> _ASSIGNED TASK_
The expected output is exactly the lines below, starting at the line with "The image size is (1132, 640)." and ending at the line with "1023x376 pixels.", both included; no other line belongs in it.

> _RECORDS_
○ ○ ○ ○ ○ ○ ○
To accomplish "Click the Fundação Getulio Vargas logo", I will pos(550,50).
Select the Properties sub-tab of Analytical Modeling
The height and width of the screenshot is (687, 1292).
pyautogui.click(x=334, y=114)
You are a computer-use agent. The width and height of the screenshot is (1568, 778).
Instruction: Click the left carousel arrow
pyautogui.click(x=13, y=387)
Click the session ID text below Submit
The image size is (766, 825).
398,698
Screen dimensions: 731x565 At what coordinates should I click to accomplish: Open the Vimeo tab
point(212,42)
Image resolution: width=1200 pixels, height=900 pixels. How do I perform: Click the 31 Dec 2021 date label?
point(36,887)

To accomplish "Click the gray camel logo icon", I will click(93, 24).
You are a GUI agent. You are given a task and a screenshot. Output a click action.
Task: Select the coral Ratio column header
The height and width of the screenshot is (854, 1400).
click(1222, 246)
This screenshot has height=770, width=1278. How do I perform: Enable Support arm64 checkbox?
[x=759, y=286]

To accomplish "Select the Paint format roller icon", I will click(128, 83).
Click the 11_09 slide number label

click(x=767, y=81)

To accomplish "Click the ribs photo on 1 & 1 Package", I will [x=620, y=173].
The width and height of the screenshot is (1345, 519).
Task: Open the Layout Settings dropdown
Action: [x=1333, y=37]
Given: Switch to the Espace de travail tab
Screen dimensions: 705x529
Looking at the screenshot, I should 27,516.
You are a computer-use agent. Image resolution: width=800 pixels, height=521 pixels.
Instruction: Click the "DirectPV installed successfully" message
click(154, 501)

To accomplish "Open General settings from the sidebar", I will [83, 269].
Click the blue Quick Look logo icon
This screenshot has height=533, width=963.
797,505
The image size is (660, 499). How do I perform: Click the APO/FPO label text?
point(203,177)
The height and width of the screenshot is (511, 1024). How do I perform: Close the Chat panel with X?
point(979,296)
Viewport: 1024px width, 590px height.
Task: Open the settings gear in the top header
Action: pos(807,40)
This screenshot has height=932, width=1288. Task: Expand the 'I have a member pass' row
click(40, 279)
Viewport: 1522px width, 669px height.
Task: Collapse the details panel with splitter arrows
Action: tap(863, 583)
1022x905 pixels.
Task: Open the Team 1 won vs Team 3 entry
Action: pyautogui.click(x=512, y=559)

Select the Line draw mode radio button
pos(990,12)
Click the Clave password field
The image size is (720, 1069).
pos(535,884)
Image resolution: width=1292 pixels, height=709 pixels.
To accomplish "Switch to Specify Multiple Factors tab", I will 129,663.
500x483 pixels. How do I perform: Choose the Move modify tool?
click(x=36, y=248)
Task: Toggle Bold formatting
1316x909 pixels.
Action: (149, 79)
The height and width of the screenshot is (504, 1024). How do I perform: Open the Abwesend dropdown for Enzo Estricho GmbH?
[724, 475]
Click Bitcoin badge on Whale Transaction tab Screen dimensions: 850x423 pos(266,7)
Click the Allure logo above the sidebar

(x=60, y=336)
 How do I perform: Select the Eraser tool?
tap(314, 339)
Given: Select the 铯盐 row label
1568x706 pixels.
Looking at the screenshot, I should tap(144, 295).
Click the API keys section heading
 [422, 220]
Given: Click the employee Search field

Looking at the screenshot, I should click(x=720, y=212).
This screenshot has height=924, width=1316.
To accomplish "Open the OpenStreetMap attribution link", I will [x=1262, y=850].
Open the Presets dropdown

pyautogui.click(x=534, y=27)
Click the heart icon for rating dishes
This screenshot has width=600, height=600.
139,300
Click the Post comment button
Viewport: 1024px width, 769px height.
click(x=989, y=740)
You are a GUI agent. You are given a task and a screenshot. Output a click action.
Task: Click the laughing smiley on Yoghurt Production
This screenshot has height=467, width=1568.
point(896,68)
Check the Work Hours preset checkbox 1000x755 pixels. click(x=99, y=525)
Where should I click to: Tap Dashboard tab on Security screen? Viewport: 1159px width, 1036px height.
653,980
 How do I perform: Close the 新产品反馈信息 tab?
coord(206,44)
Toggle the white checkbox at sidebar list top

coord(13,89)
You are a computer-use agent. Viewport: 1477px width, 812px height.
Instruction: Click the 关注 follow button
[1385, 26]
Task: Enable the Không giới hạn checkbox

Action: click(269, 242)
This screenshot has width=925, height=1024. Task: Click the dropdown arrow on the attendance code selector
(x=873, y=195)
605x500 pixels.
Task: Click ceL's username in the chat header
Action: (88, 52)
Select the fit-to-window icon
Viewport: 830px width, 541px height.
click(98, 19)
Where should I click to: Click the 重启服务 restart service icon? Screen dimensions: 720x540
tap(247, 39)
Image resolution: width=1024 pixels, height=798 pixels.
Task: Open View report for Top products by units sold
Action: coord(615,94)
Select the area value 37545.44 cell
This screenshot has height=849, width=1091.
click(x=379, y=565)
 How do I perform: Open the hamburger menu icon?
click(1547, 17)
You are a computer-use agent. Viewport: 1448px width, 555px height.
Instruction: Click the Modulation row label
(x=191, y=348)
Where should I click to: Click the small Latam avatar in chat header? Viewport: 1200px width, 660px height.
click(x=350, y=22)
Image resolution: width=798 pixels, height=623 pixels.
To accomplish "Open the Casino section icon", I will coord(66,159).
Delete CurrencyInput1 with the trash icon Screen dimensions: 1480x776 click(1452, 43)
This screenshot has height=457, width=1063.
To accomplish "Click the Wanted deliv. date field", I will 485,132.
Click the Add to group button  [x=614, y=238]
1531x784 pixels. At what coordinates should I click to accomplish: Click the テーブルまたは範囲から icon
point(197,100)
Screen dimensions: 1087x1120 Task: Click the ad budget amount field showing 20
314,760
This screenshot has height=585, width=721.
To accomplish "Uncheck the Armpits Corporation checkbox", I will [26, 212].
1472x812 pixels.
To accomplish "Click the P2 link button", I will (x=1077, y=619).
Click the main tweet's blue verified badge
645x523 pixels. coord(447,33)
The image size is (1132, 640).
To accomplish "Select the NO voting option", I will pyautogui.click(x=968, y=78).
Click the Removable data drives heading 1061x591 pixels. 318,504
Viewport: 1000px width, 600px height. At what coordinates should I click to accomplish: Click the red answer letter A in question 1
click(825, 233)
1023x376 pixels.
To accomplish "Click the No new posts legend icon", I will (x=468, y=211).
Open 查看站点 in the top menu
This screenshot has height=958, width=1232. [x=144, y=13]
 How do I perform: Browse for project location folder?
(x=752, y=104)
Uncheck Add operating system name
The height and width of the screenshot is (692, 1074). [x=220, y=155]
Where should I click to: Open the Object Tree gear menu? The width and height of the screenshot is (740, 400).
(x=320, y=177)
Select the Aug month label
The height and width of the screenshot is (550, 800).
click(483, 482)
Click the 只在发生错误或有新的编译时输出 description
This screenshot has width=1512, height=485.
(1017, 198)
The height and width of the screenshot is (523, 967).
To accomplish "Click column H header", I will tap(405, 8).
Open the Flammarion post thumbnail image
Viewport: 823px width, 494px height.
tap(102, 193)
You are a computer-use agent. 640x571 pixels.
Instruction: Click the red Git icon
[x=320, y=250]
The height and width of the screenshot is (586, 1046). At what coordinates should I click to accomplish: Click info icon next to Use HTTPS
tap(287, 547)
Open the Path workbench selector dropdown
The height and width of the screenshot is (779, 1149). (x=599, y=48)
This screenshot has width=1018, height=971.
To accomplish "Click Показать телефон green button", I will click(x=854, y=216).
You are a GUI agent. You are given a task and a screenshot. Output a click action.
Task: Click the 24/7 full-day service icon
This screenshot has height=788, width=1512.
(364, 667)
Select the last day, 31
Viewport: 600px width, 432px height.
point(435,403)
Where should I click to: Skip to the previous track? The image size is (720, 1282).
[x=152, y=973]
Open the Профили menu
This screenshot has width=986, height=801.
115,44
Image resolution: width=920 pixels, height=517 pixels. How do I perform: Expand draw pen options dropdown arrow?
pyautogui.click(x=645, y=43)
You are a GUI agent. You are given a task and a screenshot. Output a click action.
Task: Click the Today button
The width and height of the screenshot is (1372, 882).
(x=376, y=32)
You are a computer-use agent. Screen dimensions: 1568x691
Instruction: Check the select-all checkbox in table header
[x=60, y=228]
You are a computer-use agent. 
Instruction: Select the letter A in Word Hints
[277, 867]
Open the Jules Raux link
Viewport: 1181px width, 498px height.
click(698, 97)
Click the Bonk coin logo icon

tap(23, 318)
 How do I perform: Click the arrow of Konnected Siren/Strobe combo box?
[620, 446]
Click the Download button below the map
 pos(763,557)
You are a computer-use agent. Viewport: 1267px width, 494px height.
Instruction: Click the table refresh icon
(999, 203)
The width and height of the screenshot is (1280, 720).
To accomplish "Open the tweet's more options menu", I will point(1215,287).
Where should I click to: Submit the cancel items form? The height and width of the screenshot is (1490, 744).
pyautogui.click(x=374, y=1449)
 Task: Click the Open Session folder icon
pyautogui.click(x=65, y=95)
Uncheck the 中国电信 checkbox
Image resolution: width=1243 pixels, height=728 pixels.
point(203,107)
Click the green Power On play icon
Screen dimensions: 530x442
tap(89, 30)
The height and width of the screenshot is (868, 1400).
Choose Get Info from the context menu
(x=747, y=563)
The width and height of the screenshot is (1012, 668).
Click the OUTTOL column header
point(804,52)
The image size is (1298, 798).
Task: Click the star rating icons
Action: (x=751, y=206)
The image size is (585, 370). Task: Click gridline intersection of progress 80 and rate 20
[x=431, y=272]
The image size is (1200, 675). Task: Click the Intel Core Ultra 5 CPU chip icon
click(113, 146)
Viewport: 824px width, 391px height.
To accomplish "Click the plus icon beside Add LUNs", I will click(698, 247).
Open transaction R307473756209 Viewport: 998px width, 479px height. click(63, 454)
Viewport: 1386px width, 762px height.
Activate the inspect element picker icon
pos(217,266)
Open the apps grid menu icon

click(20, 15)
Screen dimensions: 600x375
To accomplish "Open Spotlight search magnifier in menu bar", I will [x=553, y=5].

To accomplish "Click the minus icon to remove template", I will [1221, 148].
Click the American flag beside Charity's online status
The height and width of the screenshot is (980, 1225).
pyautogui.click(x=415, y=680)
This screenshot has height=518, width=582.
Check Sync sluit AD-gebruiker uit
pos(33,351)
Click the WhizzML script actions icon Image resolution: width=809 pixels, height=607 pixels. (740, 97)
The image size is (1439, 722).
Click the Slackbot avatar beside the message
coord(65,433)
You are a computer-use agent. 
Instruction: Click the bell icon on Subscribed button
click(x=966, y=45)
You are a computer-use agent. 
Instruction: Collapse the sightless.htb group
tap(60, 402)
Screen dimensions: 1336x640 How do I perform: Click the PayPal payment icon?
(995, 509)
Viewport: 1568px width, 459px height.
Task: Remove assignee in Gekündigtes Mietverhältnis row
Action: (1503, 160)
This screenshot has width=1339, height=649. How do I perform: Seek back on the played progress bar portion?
○ ○ ○ ○ ○ ○ ○
> _REPLY TO THE EXERCISE_
The image size is (1132, 640).
To accomplish "Select the NO voting option", I will pyautogui.click(x=968, y=78).
Click the Removable data drives heading 1061x591 pixels. 318,504
Viewport: 1000px width, 600px height. At what coordinates should I click to accomplish: Click the red answer letter A in question 1
click(825, 233)
1023x376 pixels.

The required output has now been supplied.